Print the entries below word for word; the pictures stay out of your copy.

▶ _PROVIDED DATA_:
*** Block opens ***
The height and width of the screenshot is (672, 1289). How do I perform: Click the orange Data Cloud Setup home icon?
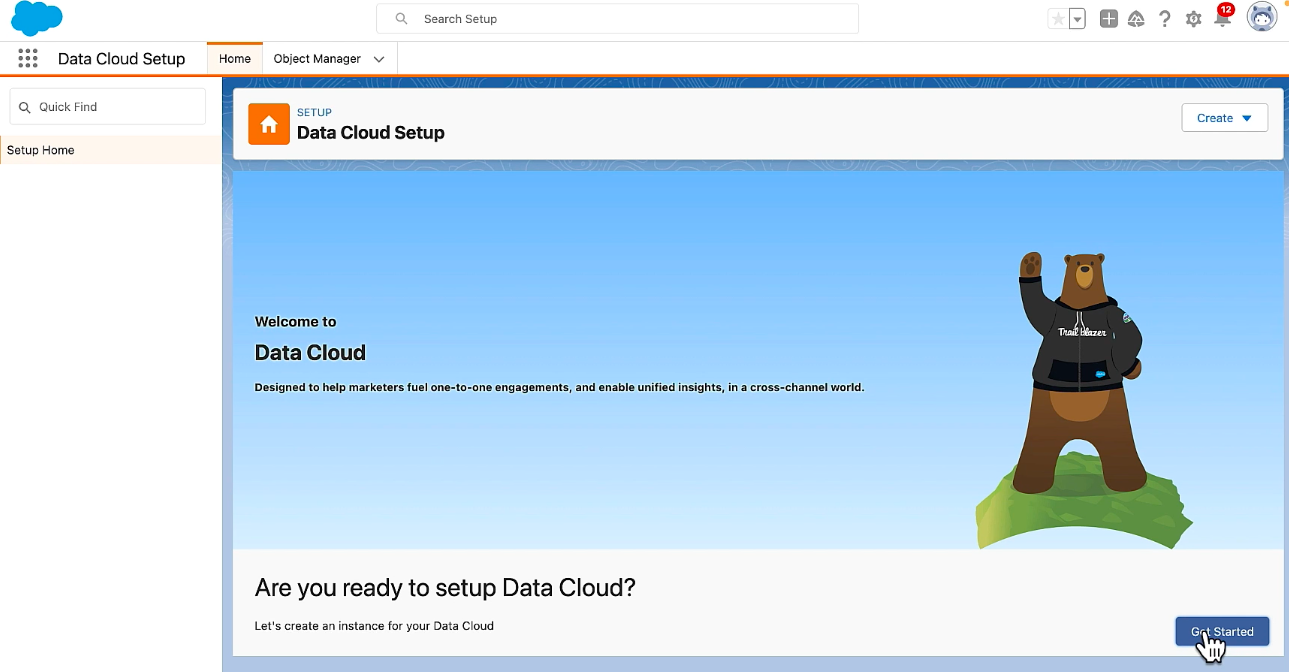click(268, 123)
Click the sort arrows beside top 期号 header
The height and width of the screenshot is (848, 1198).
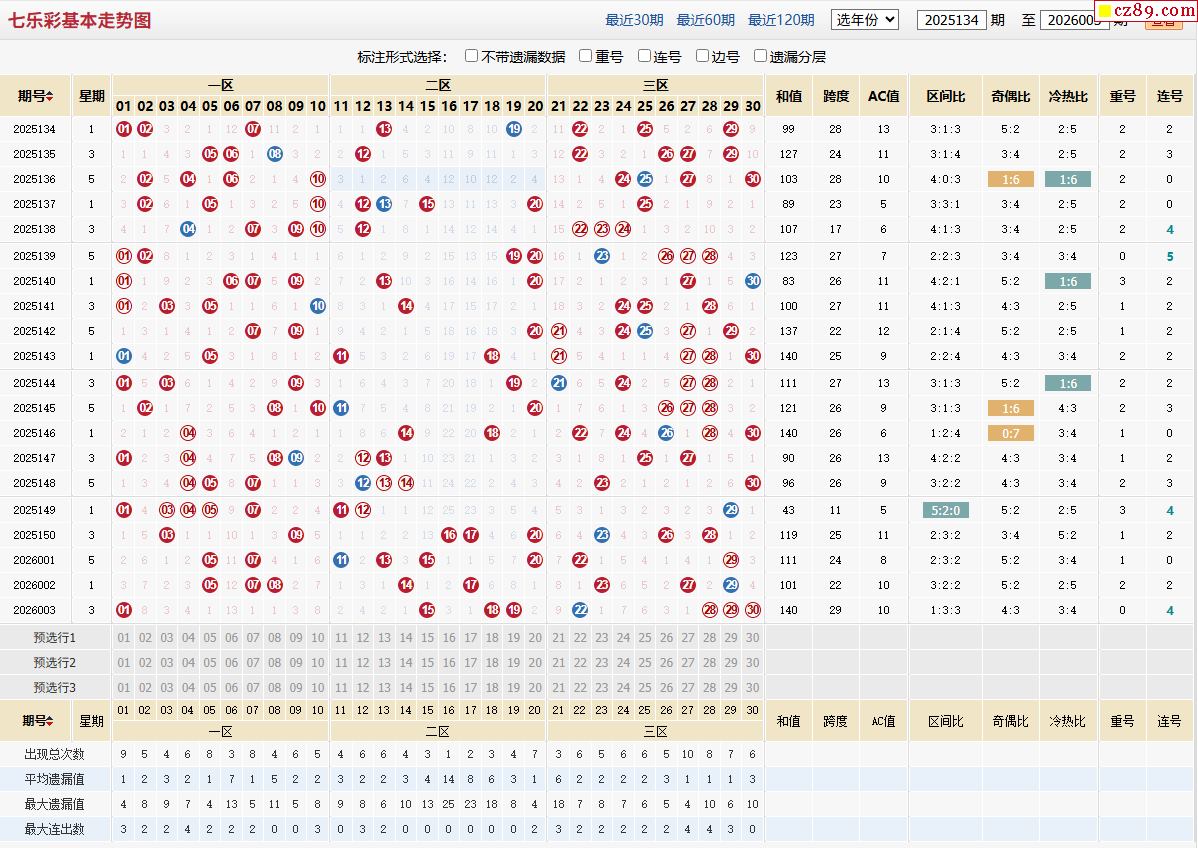tap(50, 96)
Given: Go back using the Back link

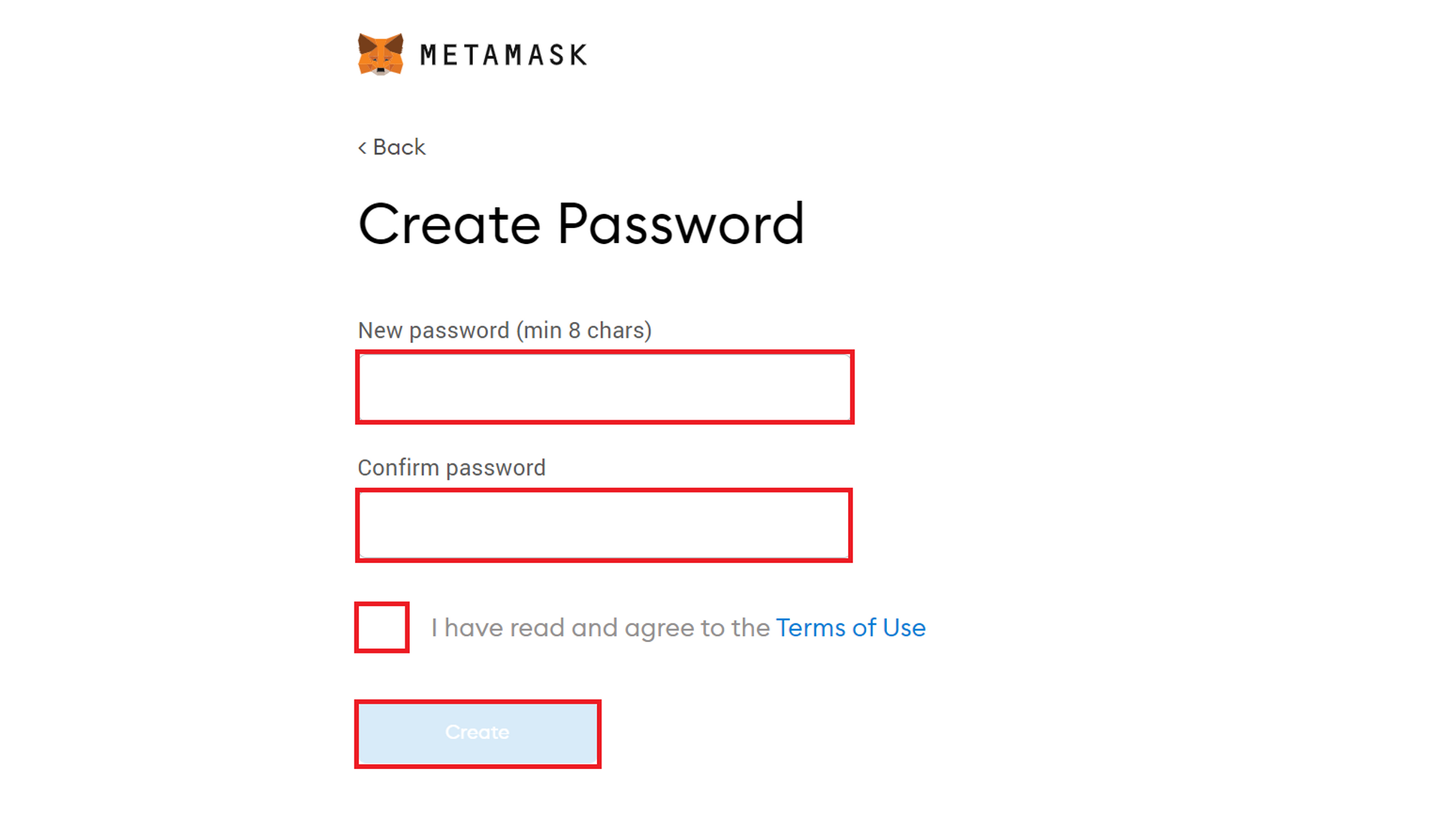Looking at the screenshot, I should [399, 147].
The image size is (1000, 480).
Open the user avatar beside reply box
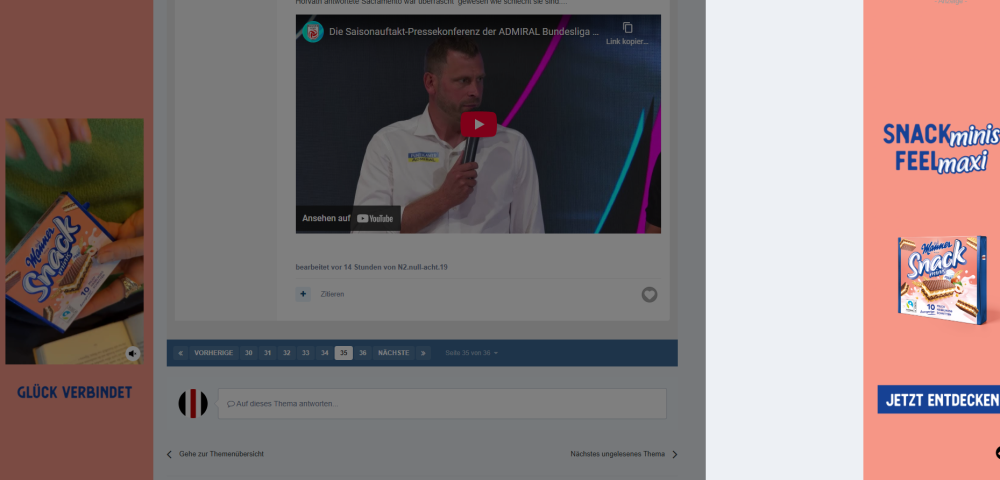point(192,404)
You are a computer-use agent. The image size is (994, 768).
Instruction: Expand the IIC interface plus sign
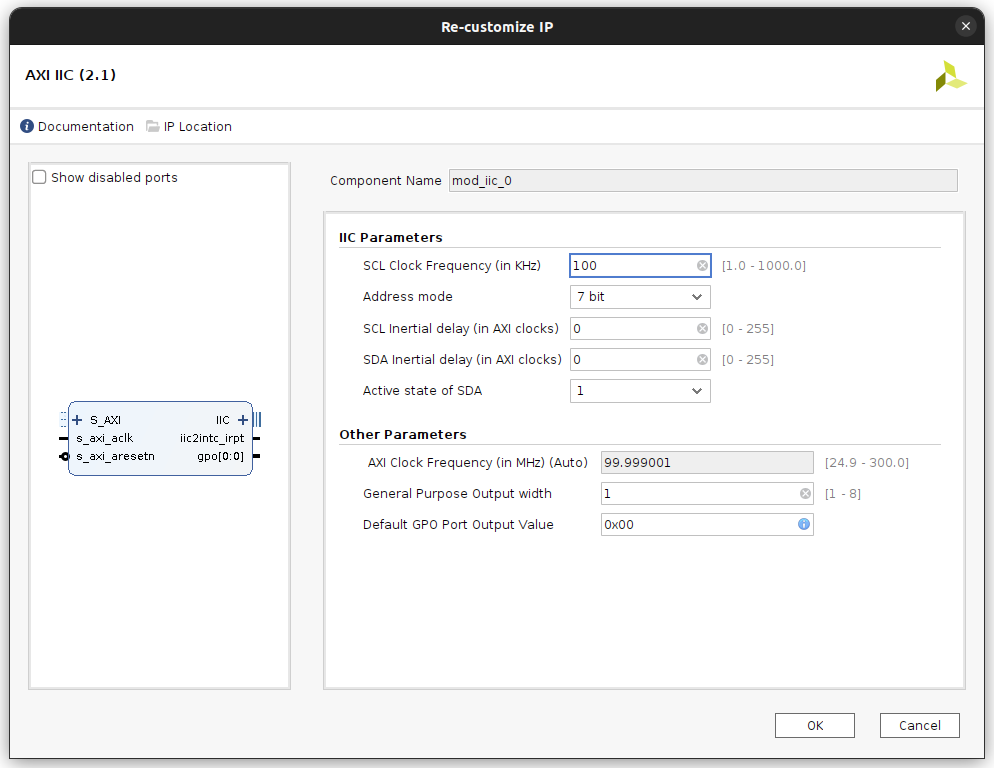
*** Block closes ***
▶ _SOLUTION FOR THIS PROBLEM_:
The height and width of the screenshot is (672, 1289). How do I perform: Click the orange Data Cloud Setup home icon?
click(268, 123)
Click the sort arrows beside top 期号 header
The height and width of the screenshot is (848, 1198).
tap(50, 96)
Given: Go back using the Back link

Looking at the screenshot, I should [399, 147].
The image size is (1000, 480).
Open the user avatar beside reply box
point(192,404)
You are a computer-use agent. The image size is (994, 768).
Instruction: Expand the IIC interface plus sign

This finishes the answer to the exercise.